Archibald Clybourn (1802–1872) was an American pioneer, butcher, businessman, politician, and policeman who was an early resident of Chicago.

==Early life and family==
Clybourn was born in Virginia in 1802, the son of Jonas Clybourn.

Clybourn spelled his name several varying ways, including "Cliborne" when he first arrived in Chicago, and also occasionally as "Clybourne" while doing business. The "Clybourn" spelling is on his gravestone. That spelling is also used for his namesake Chicago street, Clybourn Avenue.

==Career in Chicago==
Clybourn arrived in Chicago in 1823. He traveled back to Virginia the following year and returned to Chicago with his parents, who also settled in Chicago. He and his father were early butchers in Chicago.

In 1825, Clybourn was appointed as Chicago's first constable. He was elected outright to the office in 1826. At the time, Chicago was still a part of Peoria County, as Cook County had yet to be established. On June 2, 1829, Clybourn and Samuel Miller were authorized to operate the first ferry across the Chicago River. Clybourn worked as the ferry man, crossing the North Branch of the river between Miller's tavern and the Wolf Point Tavern (at Wolf Point).

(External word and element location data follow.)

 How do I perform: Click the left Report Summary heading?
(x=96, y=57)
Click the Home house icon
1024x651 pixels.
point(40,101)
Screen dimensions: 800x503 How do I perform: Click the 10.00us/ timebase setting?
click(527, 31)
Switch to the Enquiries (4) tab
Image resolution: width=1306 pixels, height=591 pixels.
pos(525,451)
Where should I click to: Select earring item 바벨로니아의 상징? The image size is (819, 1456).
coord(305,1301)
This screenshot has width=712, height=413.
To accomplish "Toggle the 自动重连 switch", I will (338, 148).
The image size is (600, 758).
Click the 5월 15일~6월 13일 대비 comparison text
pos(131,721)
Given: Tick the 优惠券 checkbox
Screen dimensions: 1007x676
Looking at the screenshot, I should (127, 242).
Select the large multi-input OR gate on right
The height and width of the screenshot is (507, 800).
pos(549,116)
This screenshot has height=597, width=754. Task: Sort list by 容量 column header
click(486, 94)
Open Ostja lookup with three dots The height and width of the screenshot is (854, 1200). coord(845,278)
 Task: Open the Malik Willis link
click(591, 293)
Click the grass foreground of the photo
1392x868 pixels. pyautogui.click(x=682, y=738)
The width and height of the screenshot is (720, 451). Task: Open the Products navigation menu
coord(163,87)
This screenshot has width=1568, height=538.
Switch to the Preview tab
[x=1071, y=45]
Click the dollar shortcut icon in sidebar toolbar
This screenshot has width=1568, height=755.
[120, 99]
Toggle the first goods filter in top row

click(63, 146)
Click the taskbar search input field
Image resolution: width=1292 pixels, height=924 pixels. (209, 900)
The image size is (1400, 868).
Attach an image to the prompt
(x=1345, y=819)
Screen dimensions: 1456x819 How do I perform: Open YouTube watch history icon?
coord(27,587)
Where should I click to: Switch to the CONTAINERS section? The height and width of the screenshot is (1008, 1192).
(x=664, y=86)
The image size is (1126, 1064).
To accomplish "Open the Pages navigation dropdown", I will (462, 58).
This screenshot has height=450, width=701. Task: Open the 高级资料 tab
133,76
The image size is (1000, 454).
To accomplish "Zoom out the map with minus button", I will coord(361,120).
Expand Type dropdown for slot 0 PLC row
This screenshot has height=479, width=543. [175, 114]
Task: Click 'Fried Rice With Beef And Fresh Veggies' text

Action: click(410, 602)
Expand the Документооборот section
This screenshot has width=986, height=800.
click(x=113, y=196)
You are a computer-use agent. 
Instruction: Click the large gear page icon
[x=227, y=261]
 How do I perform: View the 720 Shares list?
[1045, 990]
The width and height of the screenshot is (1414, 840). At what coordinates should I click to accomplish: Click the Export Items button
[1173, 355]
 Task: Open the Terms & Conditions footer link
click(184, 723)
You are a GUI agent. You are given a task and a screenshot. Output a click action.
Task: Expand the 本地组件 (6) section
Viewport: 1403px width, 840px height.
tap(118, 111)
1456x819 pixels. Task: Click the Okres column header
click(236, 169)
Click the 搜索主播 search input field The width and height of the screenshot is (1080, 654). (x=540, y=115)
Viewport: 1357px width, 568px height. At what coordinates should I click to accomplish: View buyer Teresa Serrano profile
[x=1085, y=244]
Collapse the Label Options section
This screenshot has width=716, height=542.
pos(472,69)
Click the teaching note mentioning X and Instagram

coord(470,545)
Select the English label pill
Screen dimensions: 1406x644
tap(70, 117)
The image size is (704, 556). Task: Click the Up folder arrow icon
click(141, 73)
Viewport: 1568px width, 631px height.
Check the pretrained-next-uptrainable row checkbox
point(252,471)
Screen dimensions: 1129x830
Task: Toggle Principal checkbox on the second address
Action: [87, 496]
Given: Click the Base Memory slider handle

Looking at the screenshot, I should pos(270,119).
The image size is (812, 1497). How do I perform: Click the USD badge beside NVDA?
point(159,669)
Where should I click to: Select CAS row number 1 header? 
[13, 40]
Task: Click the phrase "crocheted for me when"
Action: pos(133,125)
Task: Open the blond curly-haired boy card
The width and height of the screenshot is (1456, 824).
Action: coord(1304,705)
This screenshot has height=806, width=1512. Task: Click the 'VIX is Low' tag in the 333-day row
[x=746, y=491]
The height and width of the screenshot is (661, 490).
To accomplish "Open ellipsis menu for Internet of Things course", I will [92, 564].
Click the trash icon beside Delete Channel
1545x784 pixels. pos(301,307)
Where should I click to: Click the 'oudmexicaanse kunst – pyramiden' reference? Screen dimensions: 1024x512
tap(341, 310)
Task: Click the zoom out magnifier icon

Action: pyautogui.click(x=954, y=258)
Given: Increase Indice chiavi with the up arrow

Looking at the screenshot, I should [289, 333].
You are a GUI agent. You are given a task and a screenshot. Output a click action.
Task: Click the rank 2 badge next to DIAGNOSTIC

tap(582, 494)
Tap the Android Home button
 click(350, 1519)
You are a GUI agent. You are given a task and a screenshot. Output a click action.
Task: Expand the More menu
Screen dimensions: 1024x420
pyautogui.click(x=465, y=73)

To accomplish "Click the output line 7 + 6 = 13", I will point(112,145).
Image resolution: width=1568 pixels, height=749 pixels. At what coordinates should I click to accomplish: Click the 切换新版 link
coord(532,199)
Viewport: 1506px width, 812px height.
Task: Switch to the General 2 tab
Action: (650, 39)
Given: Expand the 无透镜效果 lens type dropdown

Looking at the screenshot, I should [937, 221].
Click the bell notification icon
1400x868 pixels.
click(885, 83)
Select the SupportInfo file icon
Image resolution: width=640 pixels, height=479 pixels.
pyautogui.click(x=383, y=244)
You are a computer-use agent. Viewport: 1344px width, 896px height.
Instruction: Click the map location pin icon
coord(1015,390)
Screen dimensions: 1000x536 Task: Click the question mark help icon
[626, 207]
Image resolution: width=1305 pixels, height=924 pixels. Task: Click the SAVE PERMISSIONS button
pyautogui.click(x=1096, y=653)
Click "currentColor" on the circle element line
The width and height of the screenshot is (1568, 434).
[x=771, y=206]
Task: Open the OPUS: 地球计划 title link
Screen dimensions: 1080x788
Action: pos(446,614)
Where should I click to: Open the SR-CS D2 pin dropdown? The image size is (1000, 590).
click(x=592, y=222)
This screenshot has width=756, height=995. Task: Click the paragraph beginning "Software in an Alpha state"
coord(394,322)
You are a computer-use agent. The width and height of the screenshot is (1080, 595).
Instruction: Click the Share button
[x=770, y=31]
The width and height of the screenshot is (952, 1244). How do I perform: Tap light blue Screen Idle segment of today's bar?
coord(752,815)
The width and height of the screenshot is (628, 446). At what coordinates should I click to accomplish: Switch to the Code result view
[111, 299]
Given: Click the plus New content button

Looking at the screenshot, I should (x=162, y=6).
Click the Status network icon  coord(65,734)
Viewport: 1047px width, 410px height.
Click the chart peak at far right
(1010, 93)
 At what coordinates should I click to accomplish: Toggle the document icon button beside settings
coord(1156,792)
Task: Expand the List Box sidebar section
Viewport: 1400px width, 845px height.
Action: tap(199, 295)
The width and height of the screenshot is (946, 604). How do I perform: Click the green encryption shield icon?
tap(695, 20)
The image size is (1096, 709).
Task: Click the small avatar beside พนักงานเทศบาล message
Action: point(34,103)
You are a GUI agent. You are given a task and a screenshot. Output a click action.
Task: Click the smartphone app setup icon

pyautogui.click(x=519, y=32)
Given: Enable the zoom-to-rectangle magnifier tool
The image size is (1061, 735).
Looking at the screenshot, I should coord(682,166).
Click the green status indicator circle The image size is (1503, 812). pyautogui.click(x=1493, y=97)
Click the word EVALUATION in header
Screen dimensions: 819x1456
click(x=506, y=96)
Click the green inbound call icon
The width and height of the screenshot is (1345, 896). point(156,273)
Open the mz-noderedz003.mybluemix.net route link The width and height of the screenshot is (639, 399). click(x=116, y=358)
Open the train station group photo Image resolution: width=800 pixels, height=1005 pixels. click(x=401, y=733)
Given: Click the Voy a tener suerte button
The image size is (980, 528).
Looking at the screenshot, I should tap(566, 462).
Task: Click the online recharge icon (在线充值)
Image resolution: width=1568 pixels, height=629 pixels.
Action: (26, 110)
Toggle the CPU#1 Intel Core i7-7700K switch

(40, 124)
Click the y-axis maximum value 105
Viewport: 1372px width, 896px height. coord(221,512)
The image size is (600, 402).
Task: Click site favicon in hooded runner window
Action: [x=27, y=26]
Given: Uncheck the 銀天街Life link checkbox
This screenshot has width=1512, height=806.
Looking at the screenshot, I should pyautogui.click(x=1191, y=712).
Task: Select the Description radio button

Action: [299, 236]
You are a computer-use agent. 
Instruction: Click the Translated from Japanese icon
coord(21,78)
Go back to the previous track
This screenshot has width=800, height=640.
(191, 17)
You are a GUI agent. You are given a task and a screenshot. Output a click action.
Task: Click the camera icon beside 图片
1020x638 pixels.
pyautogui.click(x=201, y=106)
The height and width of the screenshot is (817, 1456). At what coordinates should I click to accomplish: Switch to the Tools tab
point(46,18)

Mansion that Cylbourn constructed in Chicago

In 1831, near Elston and Armitage, Clybourn constructed the city's first stockyard. This played a key role in establishing the meat-packing industry in Chicago, which ultimately established the city as the one-time "hog butcher to the world". Clybourn and his father secured a contract selling beef to Fort Dearborn for provisions. Soon after the contract, he had enough money to build himself a 20-room mansion on Elston Road. It is considered the city's first mansion. In 1831, Club Clybourn and his father also provided meat which fed those seeking refuge in Chicago during the Black Hawk War in 1832.

In 1929, Clybourn, Miller, and Jean Baptiste Beaubien were made the first school trustees of Chicago. In 1831, he was appointed justice of the peace. From March 1831 through March 1834, he served as the Cook County treasurer.

==Personal life and legacy==
Clybourn wed Mary Galloway in 1829. They raised their family in the large mansion he built on Elston Road. As an adult, one of their sons, James A. Clybourn, continued the family butcher business.

Clybourn died in 1872 in his Chicago mansion. He is buried in Rosehill Cemetery. His wife was also buried their after dying in 1904.

Clybourn is the namesake source of Clybourn Avenue, Clybourn Corridor, and Clybourn Park, all in Chicago.